Pero, como es Leila Guerriero, la cosa no se queda ahí. No sé cuánta gente tiene la capacidad de transformar un diario de escritura de residencia literaria, que es en realidad un diario de no escritura o un diario de búsqueda, en un intento biográfico sobre el supuesto creador de la novela de no ficción (y por tanto padre artístico aceptado o no por la autora), que es en realidad una reflexión sobre la propia obra, y, concretamente, sobre la posición del periodista ante la historia y sobre la influencia de la obra sobre el periodista. La influencia salvífica o arrasadora de la obra sobre el periodista, pero más lo segundo que lo primero.

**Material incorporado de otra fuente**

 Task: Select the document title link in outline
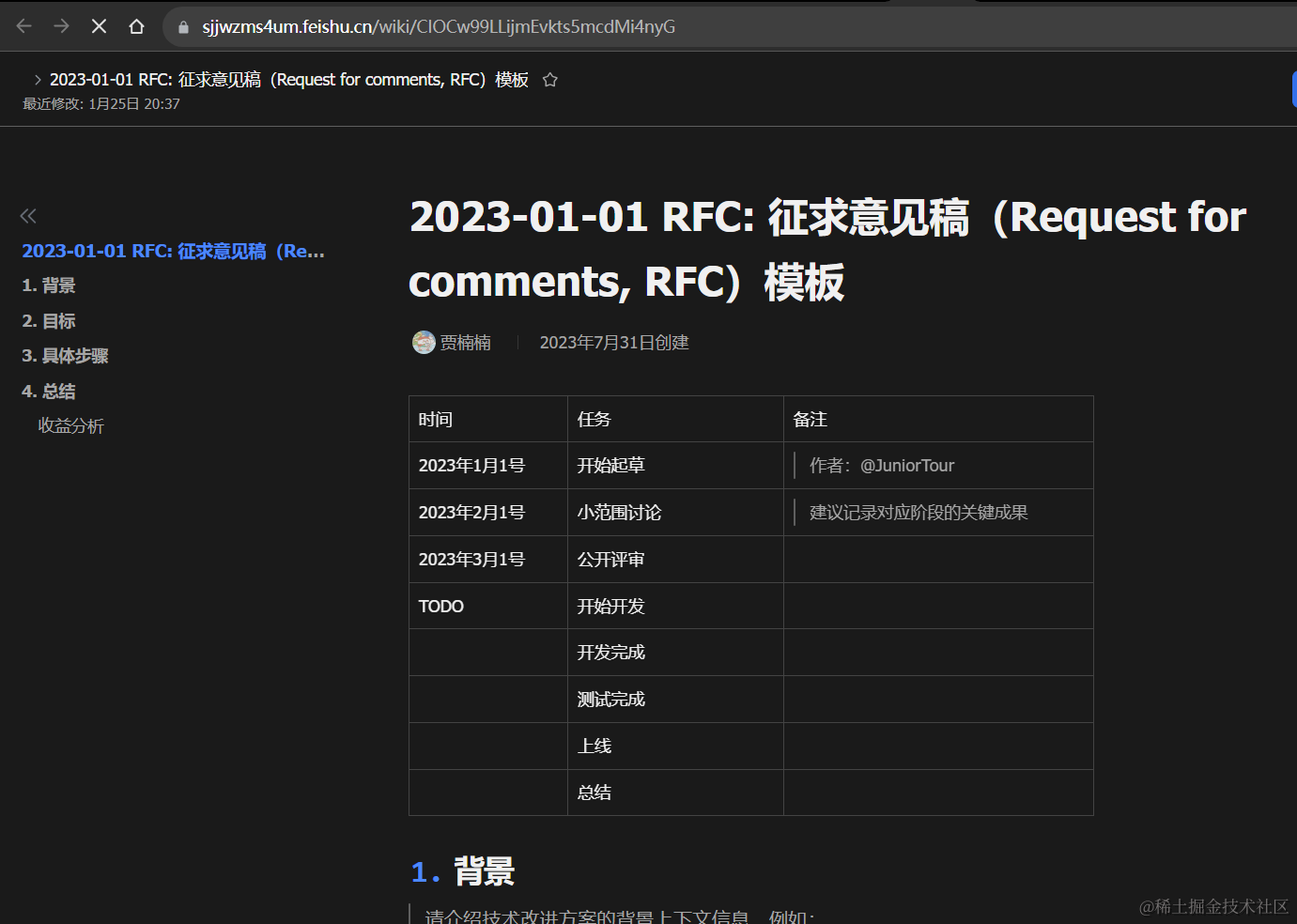click(173, 251)

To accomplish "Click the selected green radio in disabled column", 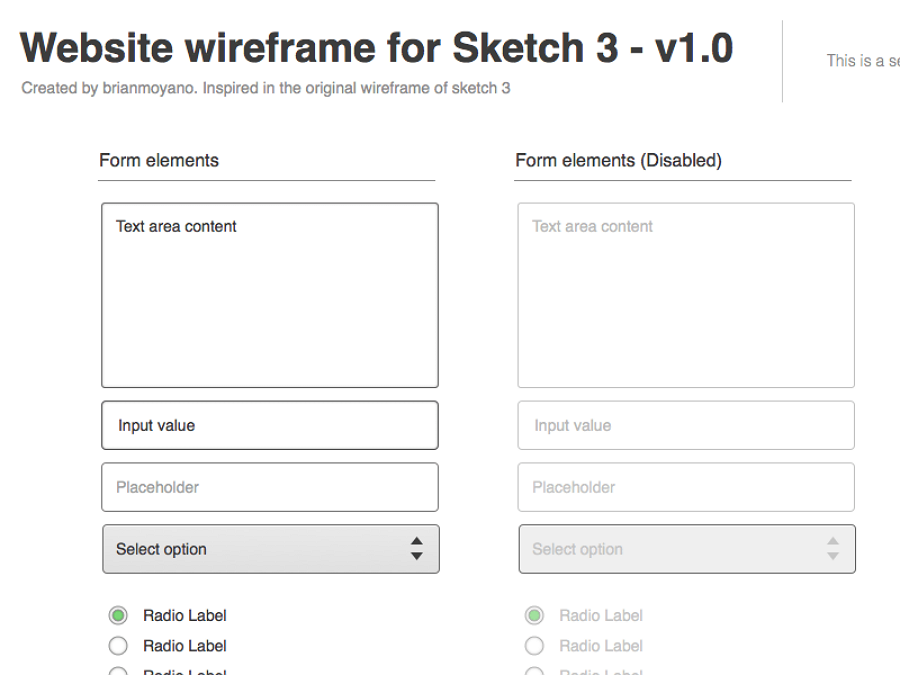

No creo que Leila Guerriero esté dispuesta a mostrarse vulnerable (insiste en describirse como una persona exigente, no muy interesada en los intercambios sociales, alguien que no llora), pero sí creo que este libro se emparenta con el misterio personal que esboza en sus columnas. Cuando corre, cuando recuerda algunos de sus trabajos, cuando persigue el fantasma de Truman Capote, la autora parece estar perseguida a su vez por un fantasma, algo que la hubiera dañado, de lo que viniera huyendo o que estuviera tratando de entender. Ese es el centro oculto del libro, que funciona precisamente porque es secreto.
Este es el tercer libro de Leila Guerriero que me leo este año y creo que si sacara veinte más también me los leería.